シミひとつなくて、白くて、すべすべ……」

そういいながら目の前の背中をするりと撫でた。

「ちょっ、くすぐったいよ」

クスクスと笑いながら、体を捩る。

「嫉妬しちゃうくらい、キレイ」

「なにいってんの。…でも、オレもまだまだだな」

「えっ、なんで?」

彼の言葉は時々私の理解を越える。背中の綺麗さを羨ましいといってるのに、なんでまだまだ、なんだろ?

きっとその思いは顔に出てた。

彼はくるりと私の正面を向き、右の口角をあげてニヤリと笑う。

「おまえが何もわからなくなるほど激しく抱いてたら、きっと背中に爪痕ついてるだろ」

「なっ、何言い出すのよ、急に」

ボンっと真っ赤になってしまったであろう顔をあげて彼を見ると、ちゃっかり両耳が赤くなってた。

自分でいったくせに……。
たまにとんでもないこと言うけど、言った後で直ぐに恥ずかしくなる、そんなとこも可愛い。

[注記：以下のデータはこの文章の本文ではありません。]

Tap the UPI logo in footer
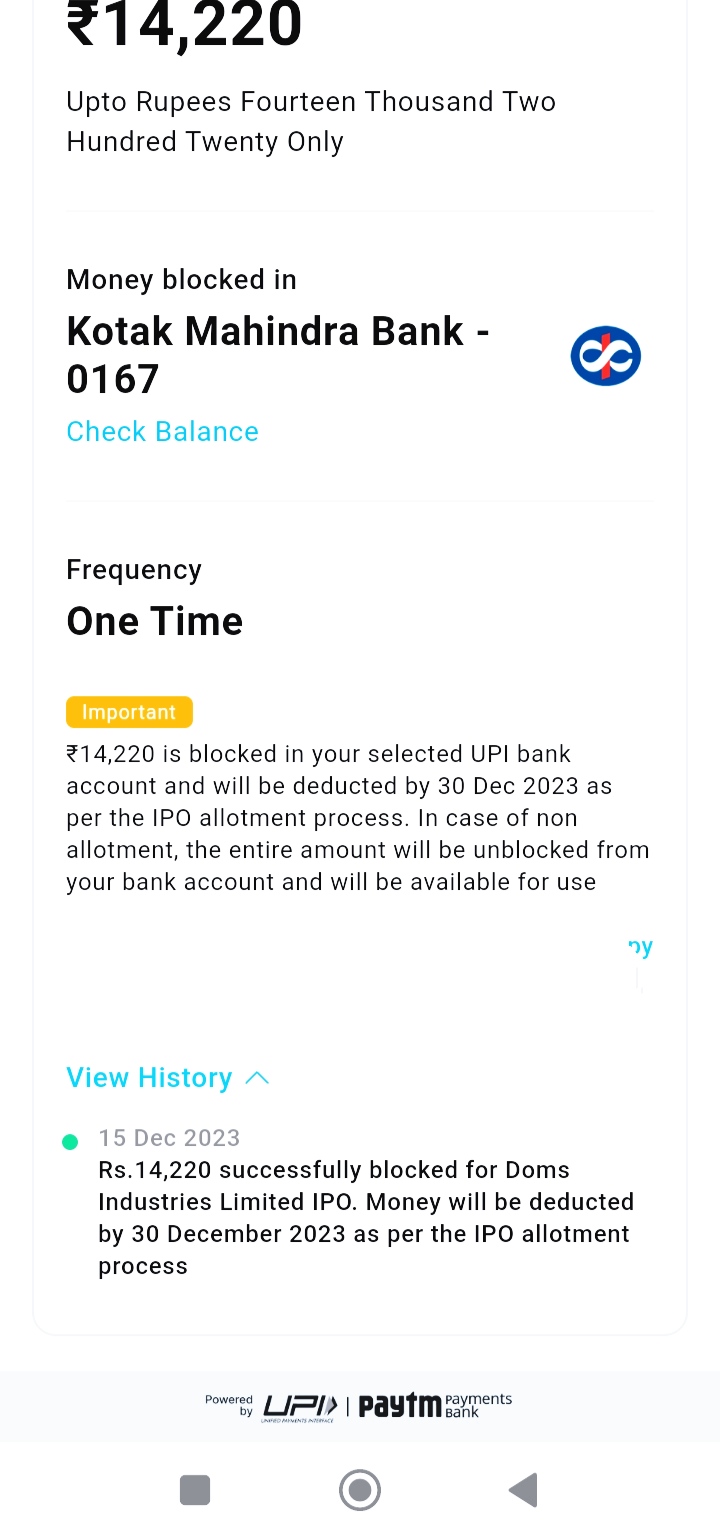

「そんなの、いつ誰が見るか分からないじゃない。痕なんて残せないわ」

特殊な世界に身を置く彼を分かってるつもり。だから一応気を付けてるのよ。

「…ありがと」

彼はふわりと笑うと私の背後に回った。

「オレはさ、お前の背中、好きだよ」

そういいながらお揃いで買ったシルクのパジャマの上からつぅーと背骨をなぞる。

そして彼の男にしては小さな手がするりとパジャマの中に入り込み、めくり上げた。

「えっ……あ、んぅ……」

微かに吐息を感じたと思ったら、柔らかな感触が背中のほくろを辿る。

「ほくろ、くすぐったい?」

「やっ、あん……」

優しい口づけの雨。

緩やかに疼き始める体に正直になろうかな。

私はするりと体を捩ると向き直り、彼の首に手を回した。

「ねぇ、カズくん……」

少しだけ上にある彼の琥珀色の瞳を見つめて呟くと、彼は目を細めて微笑んだ。

「何、誘ってンの?…いいよ」

リビングの電気を消して、二人寝室へと向かった。